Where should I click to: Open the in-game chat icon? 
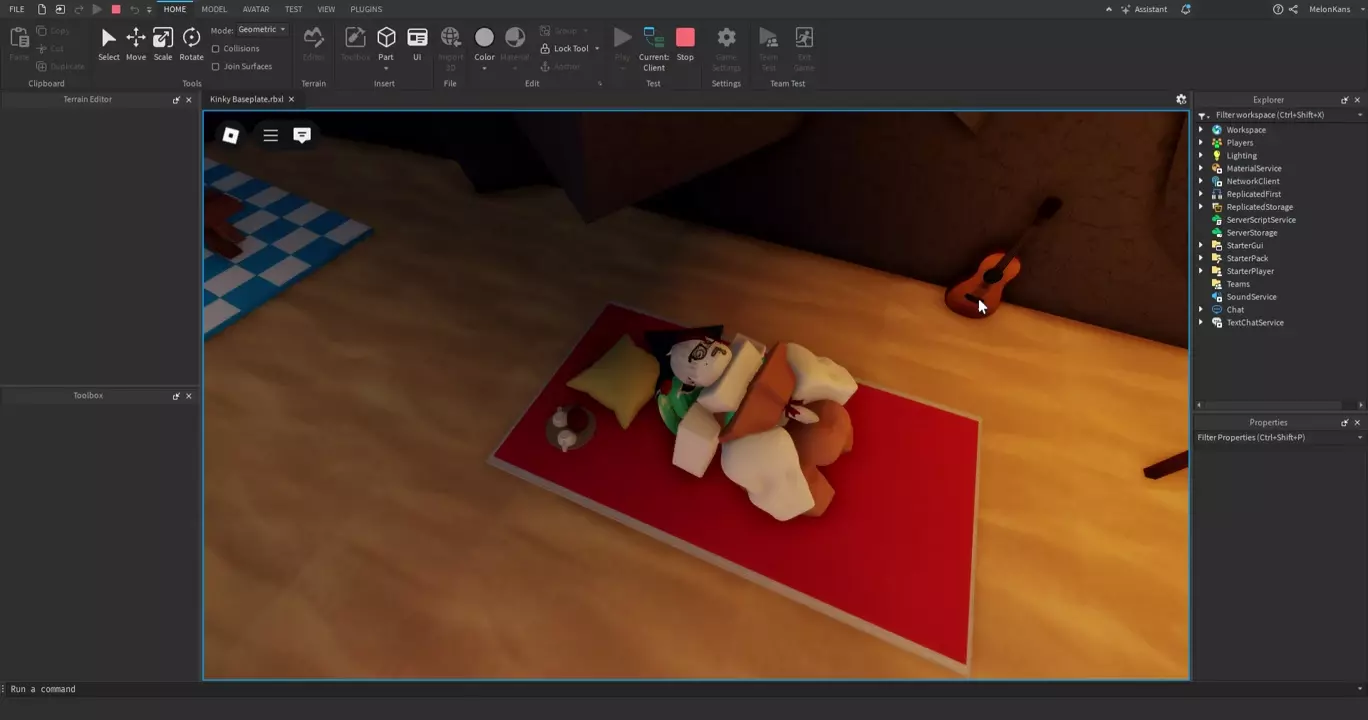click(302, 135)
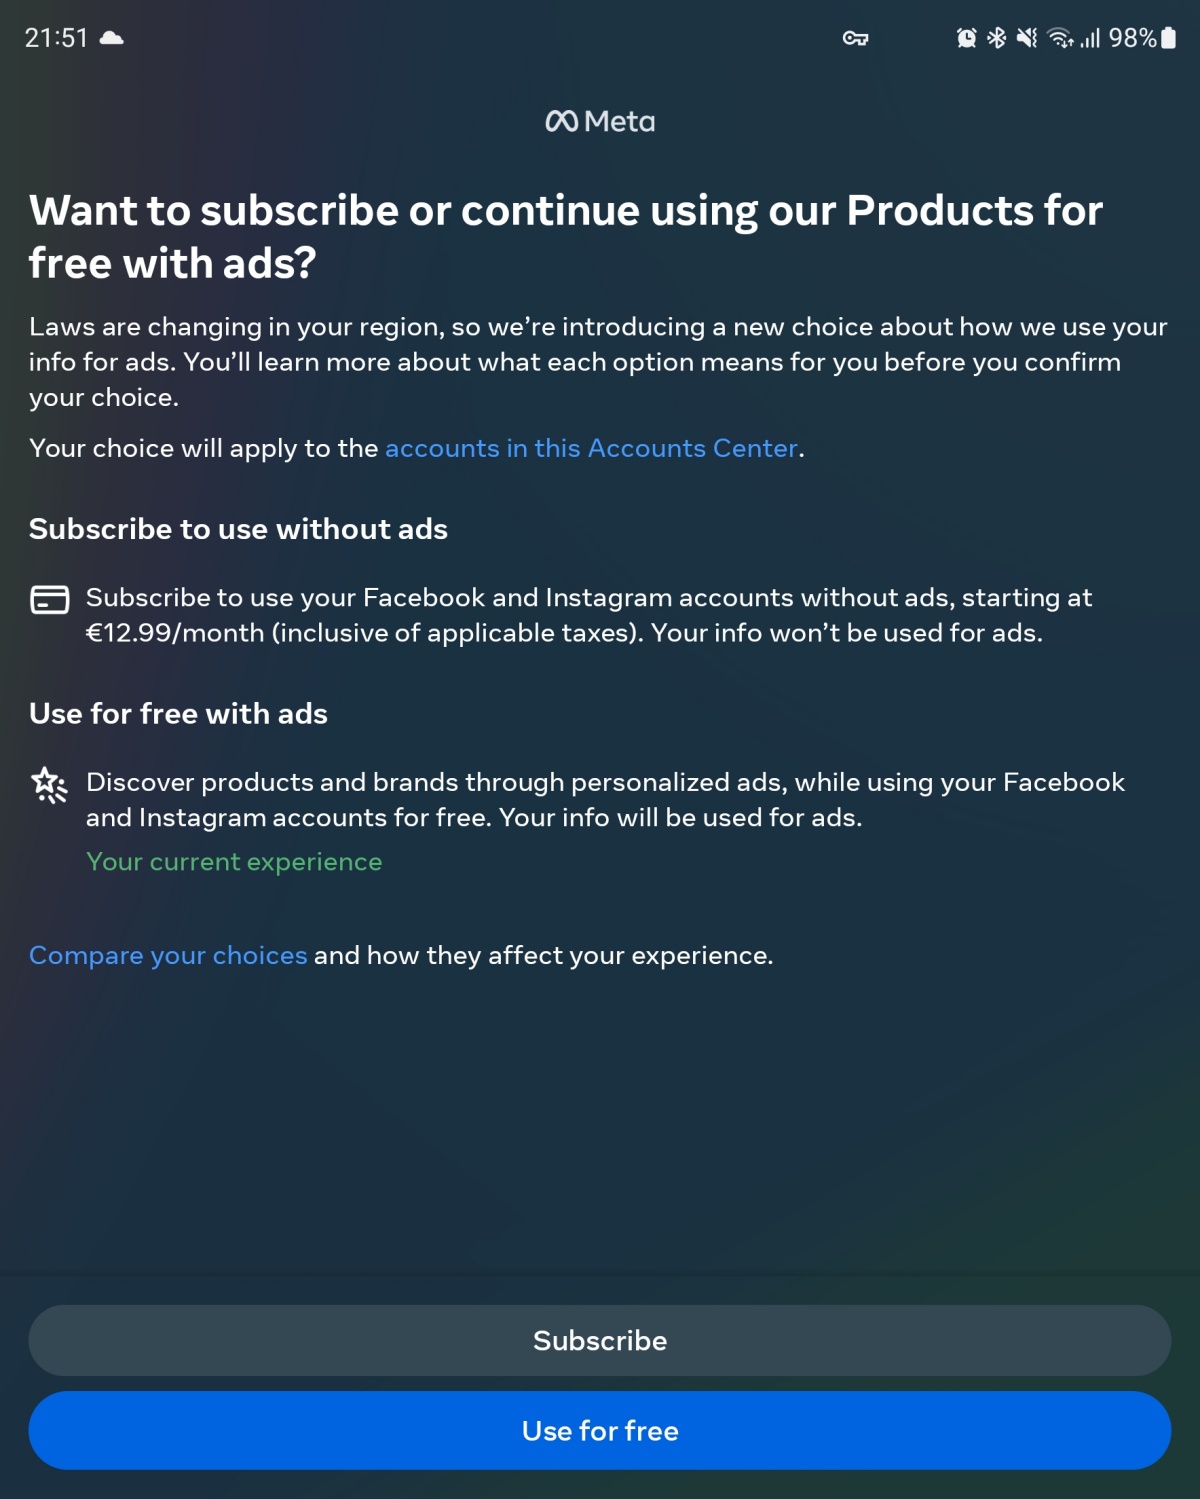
==
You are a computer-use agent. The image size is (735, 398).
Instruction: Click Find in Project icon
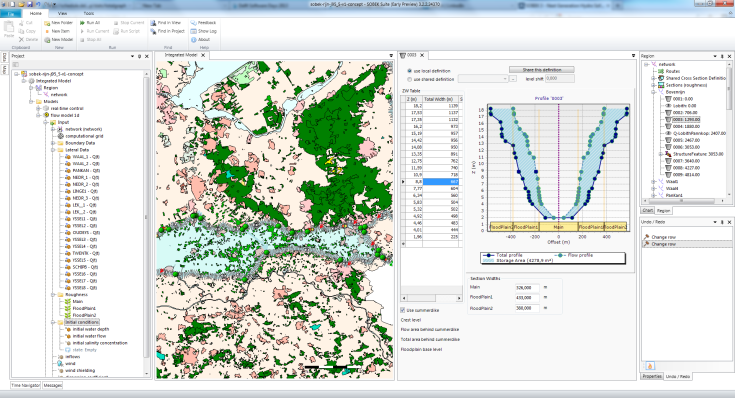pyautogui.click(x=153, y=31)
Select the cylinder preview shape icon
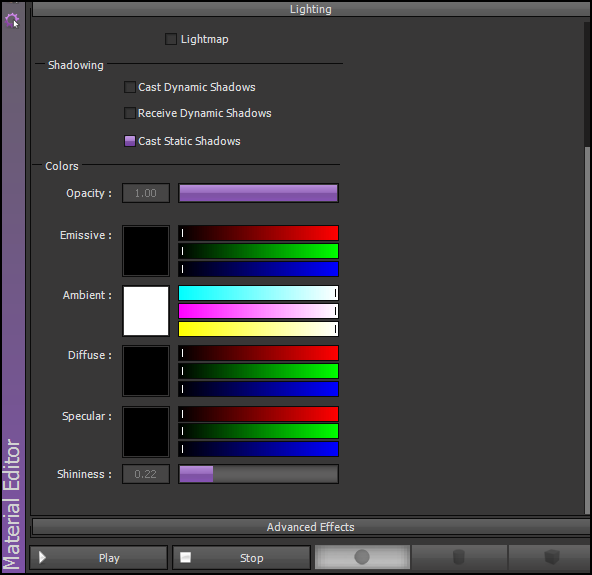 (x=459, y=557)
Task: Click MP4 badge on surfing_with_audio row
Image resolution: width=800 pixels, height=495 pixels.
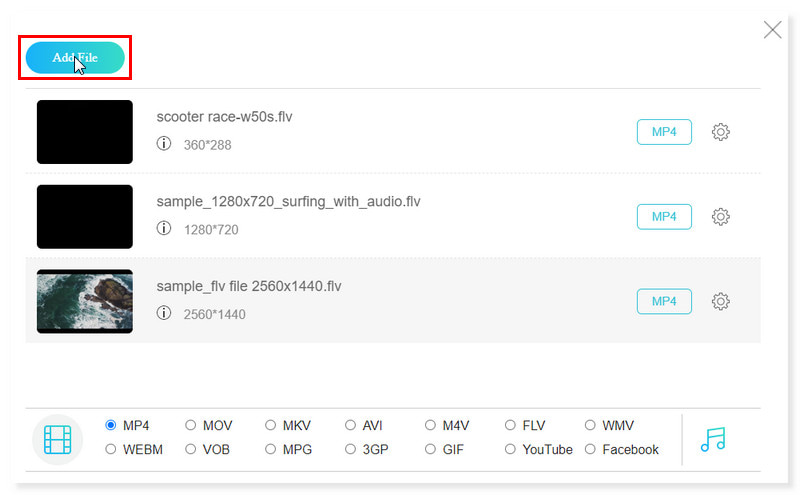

**Problem statement**
Beginning with the line above that contains "Select the cylinder preview shape icon" and ending with the line that contains "Image resolution: width=800", quote each line exactly, keeping out the pictures.

**Expected output**
Select the cylinder preview shape icon
 (x=459, y=557)
Task: Click MP4 badge on surfing_with_audio row
Image resolution: width=800 pixels, height=495 pixels.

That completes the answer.